Records for locating displayed items:
--------------------------------------------------
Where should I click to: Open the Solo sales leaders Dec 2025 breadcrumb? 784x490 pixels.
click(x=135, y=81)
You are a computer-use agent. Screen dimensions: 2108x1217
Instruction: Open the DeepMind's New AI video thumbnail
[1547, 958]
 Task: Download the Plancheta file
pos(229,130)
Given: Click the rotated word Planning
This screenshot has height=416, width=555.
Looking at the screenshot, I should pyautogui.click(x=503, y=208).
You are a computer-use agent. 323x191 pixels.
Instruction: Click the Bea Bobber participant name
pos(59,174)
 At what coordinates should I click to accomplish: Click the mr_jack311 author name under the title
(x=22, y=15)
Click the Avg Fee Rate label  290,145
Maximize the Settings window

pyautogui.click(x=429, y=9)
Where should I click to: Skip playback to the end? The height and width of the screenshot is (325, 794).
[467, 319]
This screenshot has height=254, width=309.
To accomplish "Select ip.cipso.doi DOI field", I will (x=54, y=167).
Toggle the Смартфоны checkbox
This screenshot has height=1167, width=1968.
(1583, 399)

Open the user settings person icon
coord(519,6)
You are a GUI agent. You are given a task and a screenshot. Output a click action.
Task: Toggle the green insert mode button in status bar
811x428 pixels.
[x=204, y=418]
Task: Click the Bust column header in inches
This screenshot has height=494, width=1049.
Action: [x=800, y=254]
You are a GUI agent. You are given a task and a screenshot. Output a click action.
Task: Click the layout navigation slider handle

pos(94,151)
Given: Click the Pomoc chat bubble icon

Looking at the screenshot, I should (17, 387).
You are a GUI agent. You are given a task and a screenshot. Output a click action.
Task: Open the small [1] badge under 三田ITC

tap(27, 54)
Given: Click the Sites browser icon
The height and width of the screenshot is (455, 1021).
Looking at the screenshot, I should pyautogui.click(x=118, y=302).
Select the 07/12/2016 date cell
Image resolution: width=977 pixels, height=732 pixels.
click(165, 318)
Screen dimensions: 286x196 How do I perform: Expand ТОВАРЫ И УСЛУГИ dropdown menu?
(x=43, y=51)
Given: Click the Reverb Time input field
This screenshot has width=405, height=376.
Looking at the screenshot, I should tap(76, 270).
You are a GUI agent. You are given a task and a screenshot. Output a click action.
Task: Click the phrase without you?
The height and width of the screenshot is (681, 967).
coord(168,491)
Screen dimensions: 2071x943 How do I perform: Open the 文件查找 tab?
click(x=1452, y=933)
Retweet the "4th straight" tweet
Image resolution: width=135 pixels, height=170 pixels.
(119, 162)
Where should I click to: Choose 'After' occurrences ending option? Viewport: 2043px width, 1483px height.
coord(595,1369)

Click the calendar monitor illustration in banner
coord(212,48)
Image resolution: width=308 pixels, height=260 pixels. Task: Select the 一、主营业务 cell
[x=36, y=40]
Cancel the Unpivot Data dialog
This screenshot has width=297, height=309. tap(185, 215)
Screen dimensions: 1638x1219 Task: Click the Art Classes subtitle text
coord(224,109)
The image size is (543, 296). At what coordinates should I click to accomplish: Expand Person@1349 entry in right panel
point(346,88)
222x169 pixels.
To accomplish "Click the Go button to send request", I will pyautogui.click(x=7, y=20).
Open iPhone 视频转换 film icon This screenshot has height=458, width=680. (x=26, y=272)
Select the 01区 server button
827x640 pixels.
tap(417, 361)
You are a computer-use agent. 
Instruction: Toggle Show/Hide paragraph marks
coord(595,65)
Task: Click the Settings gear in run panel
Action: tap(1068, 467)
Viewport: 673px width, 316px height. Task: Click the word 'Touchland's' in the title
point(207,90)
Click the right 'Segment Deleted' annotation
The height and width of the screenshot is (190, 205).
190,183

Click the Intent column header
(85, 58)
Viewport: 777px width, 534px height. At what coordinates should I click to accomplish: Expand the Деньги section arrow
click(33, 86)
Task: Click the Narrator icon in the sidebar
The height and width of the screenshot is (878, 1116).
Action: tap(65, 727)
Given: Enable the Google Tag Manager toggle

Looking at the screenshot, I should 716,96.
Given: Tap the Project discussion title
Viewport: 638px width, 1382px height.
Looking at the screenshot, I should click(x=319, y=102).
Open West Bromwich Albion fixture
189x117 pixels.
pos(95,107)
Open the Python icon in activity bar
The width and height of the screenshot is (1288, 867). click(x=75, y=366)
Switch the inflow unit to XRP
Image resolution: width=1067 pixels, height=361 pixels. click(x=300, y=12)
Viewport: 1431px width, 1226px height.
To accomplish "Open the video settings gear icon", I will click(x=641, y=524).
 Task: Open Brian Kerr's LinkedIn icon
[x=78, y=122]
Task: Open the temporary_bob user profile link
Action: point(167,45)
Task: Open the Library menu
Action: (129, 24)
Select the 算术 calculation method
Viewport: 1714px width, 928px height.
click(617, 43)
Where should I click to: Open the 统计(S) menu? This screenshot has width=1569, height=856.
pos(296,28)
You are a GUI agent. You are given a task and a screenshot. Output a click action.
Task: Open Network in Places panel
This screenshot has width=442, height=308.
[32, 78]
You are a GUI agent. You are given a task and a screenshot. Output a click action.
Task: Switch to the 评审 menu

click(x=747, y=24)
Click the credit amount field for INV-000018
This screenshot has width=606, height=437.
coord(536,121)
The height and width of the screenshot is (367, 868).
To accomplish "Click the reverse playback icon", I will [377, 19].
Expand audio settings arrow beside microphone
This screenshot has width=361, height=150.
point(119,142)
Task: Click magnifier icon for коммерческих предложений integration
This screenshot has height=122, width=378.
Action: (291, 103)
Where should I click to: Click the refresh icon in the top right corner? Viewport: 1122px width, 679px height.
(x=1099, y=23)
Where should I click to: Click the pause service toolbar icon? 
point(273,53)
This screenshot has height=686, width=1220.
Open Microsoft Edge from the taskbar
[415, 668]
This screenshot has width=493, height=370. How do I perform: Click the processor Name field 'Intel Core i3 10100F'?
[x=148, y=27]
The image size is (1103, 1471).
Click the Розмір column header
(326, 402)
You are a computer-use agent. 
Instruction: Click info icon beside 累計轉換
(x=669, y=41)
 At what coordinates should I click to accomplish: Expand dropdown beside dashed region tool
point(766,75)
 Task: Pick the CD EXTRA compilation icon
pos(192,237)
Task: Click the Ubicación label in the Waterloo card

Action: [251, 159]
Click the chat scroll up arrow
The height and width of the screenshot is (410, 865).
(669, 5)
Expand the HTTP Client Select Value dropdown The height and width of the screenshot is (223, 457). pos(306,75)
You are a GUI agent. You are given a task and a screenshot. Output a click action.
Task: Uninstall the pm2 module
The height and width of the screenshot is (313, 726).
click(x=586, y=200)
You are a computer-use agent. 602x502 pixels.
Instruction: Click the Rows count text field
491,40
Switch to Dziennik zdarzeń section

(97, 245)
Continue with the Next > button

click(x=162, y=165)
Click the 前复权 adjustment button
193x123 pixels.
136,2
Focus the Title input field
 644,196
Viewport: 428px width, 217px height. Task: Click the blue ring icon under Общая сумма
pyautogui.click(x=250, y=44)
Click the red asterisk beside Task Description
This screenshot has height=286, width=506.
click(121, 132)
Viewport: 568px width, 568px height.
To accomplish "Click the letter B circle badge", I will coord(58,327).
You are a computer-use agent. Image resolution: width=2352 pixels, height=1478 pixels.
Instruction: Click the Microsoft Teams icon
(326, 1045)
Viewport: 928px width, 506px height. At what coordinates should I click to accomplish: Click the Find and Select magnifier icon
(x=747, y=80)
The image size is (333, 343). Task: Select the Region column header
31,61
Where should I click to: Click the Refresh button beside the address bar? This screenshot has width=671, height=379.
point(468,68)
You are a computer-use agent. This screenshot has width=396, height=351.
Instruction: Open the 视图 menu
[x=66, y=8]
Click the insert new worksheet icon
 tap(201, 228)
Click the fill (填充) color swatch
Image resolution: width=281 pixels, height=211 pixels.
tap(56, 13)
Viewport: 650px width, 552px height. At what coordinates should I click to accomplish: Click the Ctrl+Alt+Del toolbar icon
--------------------------------------------------
*WORK TO BE COMPLETED:* Count the lines in the items above that contain the string "resolution", treating uppercase and lowercase as different. Reply with the number alone.

*SOLUTION TO THIS PROBLEM:* 6